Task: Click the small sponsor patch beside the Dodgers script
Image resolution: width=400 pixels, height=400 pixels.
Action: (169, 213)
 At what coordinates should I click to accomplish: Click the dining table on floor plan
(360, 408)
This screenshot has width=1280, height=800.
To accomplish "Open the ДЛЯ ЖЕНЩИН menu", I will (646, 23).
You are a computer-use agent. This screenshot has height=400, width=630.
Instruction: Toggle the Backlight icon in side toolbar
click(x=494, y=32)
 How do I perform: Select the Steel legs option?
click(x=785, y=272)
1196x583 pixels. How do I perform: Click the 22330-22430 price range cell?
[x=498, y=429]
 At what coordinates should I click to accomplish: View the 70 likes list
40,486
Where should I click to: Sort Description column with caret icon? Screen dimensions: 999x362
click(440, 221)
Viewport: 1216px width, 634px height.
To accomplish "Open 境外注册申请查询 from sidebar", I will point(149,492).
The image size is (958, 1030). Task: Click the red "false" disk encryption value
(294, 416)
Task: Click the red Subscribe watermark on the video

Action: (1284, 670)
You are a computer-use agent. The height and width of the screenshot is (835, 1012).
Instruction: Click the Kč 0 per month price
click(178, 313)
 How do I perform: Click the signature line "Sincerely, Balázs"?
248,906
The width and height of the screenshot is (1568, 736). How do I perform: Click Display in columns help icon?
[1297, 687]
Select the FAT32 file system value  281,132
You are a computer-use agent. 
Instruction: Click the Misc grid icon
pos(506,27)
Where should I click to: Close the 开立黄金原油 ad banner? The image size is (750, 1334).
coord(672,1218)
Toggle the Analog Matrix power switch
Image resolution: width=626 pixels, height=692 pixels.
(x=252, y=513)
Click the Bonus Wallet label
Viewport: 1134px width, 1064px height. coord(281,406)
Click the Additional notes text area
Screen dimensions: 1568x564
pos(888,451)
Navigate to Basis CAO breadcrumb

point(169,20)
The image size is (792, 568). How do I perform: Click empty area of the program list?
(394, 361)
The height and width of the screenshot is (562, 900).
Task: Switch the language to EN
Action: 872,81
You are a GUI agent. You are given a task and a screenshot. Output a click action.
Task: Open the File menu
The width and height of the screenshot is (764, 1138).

_ _ _ _ _ _ _

### ABOUT THIS TASK
Every single record is to be set down again, unaltered.

### TASK RESULT
Task: Click the small sponsor patch beside the Dodgers script
Image resolution: width=400 pixels, height=400 pixels.
Action: (169, 213)
 At what coordinates should I click to accomplish: Click the dining table on floor plan
(360, 408)
This screenshot has width=1280, height=800.
To accomplish "Open the ДЛЯ ЖЕНЩИН menu", I will (646, 23).
You are a computer-use agent. This screenshot has height=400, width=630.
Instruction: Toggle the Backlight icon in side toolbar
click(x=494, y=32)
 How do I perform: Select the Steel legs option?
click(x=785, y=272)
1196x583 pixels. How do I perform: Click the 22330-22430 price range cell?
[x=498, y=429]
 At what coordinates should I click to accomplish: View the 70 likes list
40,486
Where should I click to: Sort Description column with caret icon? Screen dimensions: 999x362
click(440, 221)
Viewport: 1216px width, 634px height.
To accomplish "Open 境外注册申请查询 from sidebar", I will point(149,492).
The image size is (958, 1030). Task: Click the red "false" disk encryption value
(294, 416)
Task: Click the red Subscribe watermark on the video

Action: (1284, 670)
You are a computer-use agent. The height and width of the screenshot is (835, 1012).
Instruction: Click the Kč 0 per month price
click(178, 313)
 How do I perform: Click the signature line "Sincerely, Balázs"?
248,906
The width and height of the screenshot is (1568, 736). How do I perform: Click Display in columns help icon?
[1297, 687]
Select the FAT32 file system value  281,132
You are a computer-use agent. 
Instruction: Click the Misc grid icon
pos(506,27)
Where should I click to: Close the 开立黄金原油 ad banner? The image size is (750, 1334).
coord(672,1218)
Toggle the Analog Matrix power switch
Image resolution: width=626 pixels, height=692 pixels.
(x=252, y=513)
Click the Bonus Wallet label
Viewport: 1134px width, 1064px height. coord(281,406)
Click the Additional notes text area
Screen dimensions: 1568x564
pos(888,451)
Navigate to Basis CAO breadcrumb

point(169,20)
The image size is (792, 568). How do I perform: Click empty area of the program list?
(394, 361)
The height and width of the screenshot is (562, 900).
Task: Switch the language to EN
Action: 872,81
You are a GUI agent. You are given a task and a screenshot. Output a click action.
Task: Open the File menu
The width and height of the screenshot is (764, 1138).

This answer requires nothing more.